• **Records provided**:

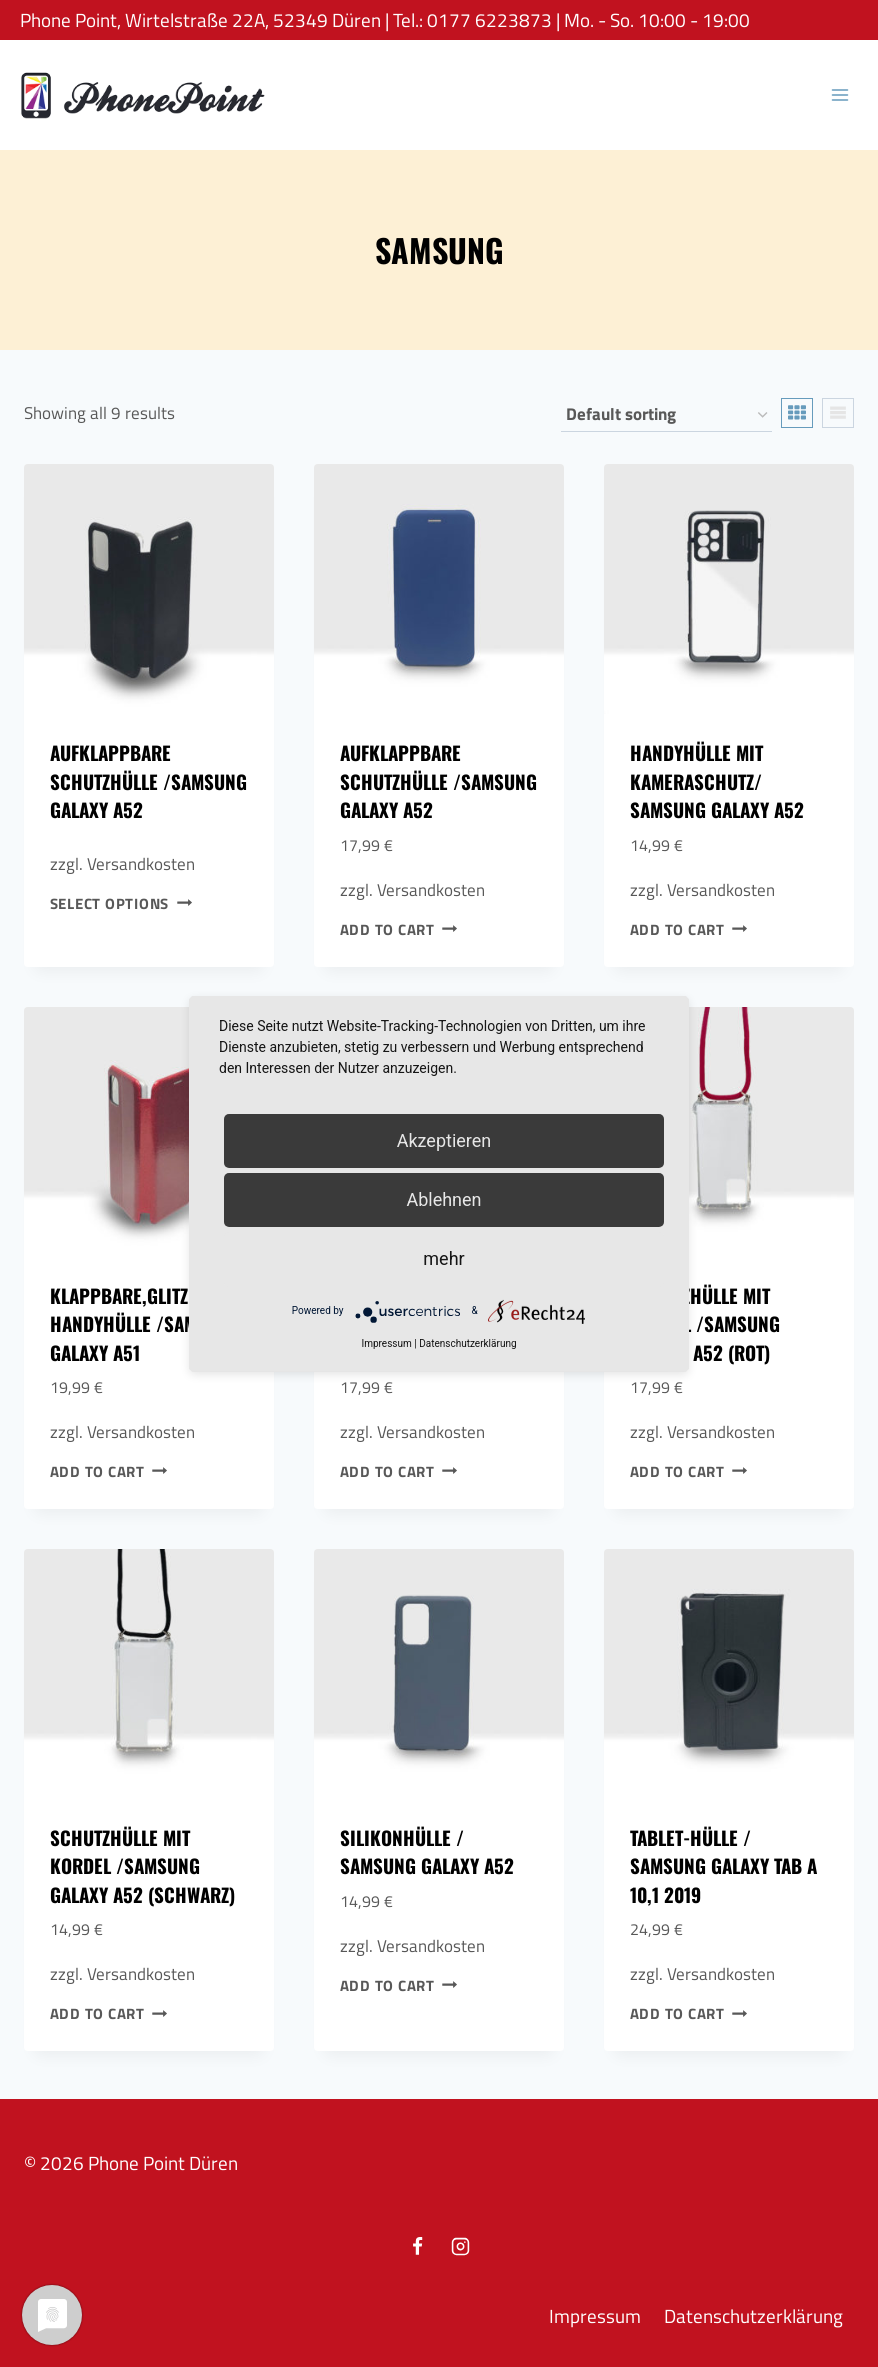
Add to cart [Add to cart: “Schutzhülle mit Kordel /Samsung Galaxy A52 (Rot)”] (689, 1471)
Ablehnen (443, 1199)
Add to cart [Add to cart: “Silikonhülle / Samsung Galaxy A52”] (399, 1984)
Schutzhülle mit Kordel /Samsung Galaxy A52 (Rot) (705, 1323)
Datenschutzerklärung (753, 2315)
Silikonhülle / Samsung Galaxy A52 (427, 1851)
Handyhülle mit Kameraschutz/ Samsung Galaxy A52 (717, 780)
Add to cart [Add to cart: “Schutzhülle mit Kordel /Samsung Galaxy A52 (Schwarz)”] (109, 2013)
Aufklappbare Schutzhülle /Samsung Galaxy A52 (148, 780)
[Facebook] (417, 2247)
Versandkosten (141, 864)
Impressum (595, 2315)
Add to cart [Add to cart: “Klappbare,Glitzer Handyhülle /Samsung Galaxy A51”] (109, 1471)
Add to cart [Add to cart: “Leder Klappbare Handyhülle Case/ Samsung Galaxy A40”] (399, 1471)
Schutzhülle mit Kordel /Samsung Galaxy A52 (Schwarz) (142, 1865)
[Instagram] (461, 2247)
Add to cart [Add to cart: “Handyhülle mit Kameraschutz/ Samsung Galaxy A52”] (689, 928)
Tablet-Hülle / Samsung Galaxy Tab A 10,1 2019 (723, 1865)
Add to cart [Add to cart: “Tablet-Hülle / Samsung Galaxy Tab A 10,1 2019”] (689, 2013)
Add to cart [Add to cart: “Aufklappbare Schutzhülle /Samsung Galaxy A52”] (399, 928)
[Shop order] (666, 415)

...

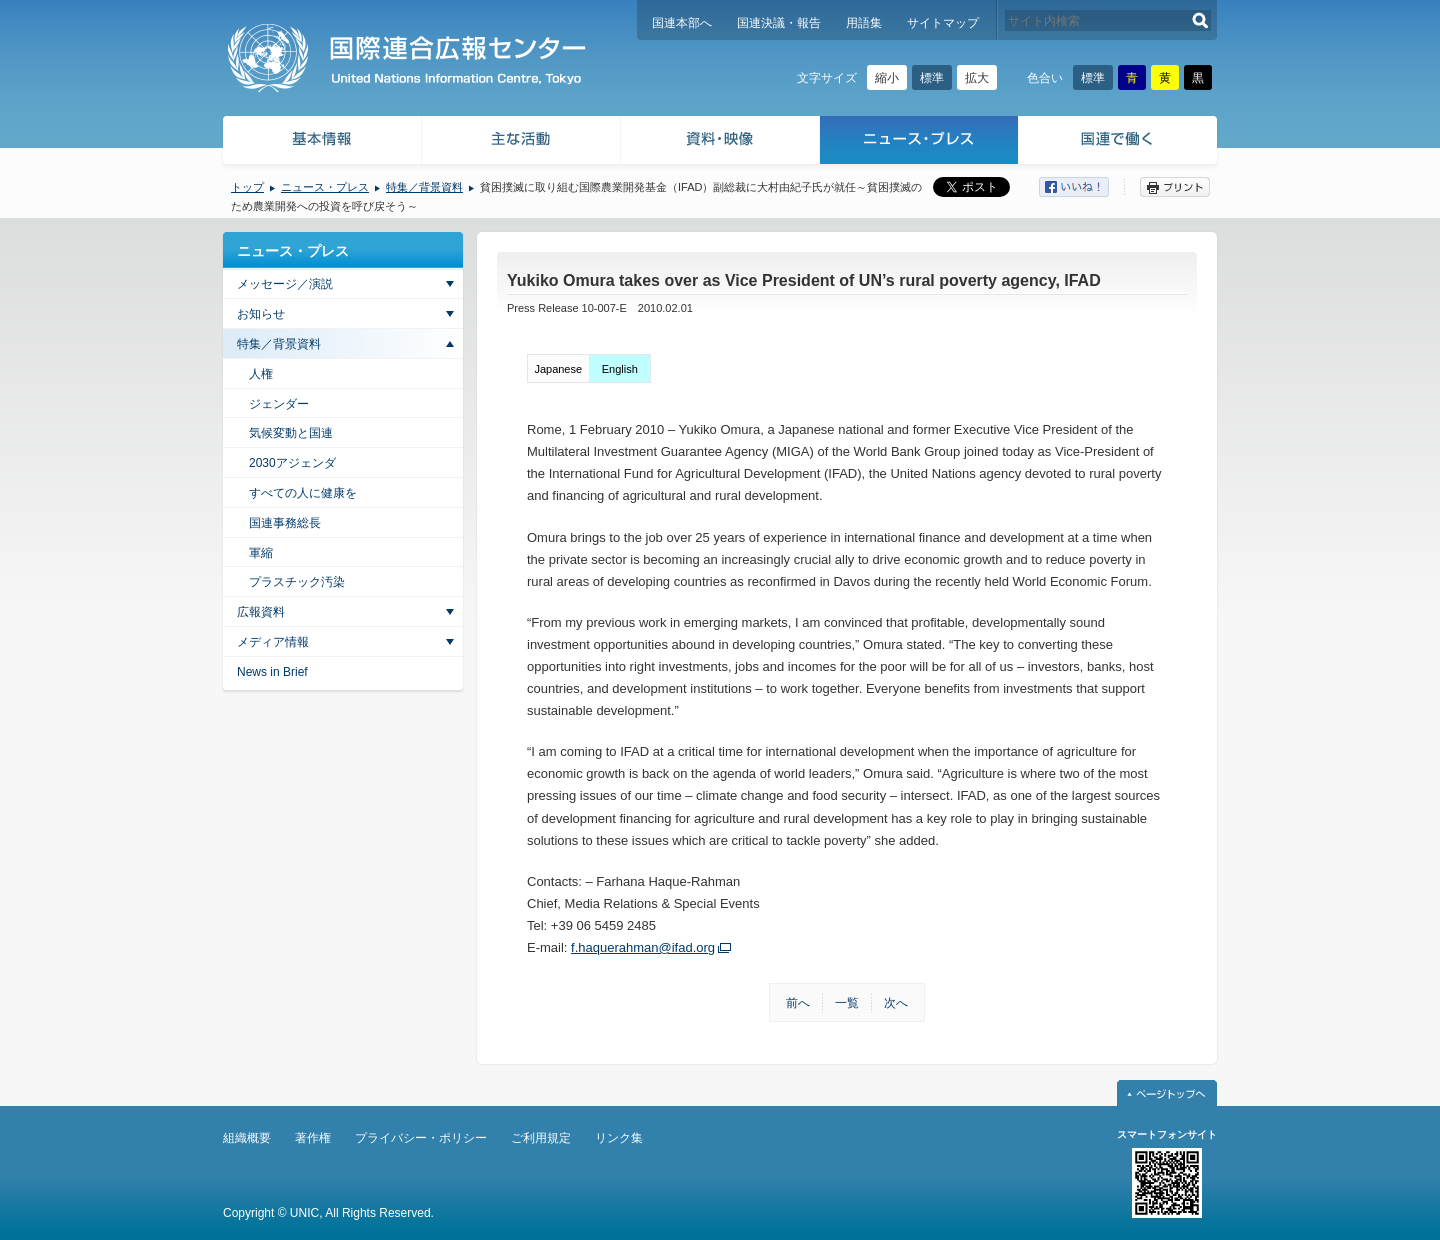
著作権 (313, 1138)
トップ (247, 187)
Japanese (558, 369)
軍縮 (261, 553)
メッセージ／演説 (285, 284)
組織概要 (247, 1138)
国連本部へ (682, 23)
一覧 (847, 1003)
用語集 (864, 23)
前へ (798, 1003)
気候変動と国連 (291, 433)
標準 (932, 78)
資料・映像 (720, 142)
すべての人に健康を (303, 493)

• **Prompt**: Please arrange the listing from the line containing "Japanese (558, 369)" through the line containing "すべての人に健康を (303, 493)" as a numbered list, leaving out blank lines.

• **Response to this exercise**:
1. Japanese (558, 369)
2. 軍縮 (261, 553)
3. メッセージ／演説 (285, 284)
4. 組織概要 (247, 1138)
5. 国連本部へ (682, 23)
6. 一覧 (847, 1003)
7. 用語集 (864, 23)
8. 前へ (798, 1003)
9. 気候変動と国連 (291, 433)
10. 標準 (932, 78)
11. 資料・映像 (720, 142)
12. すべての人に健康を (303, 493)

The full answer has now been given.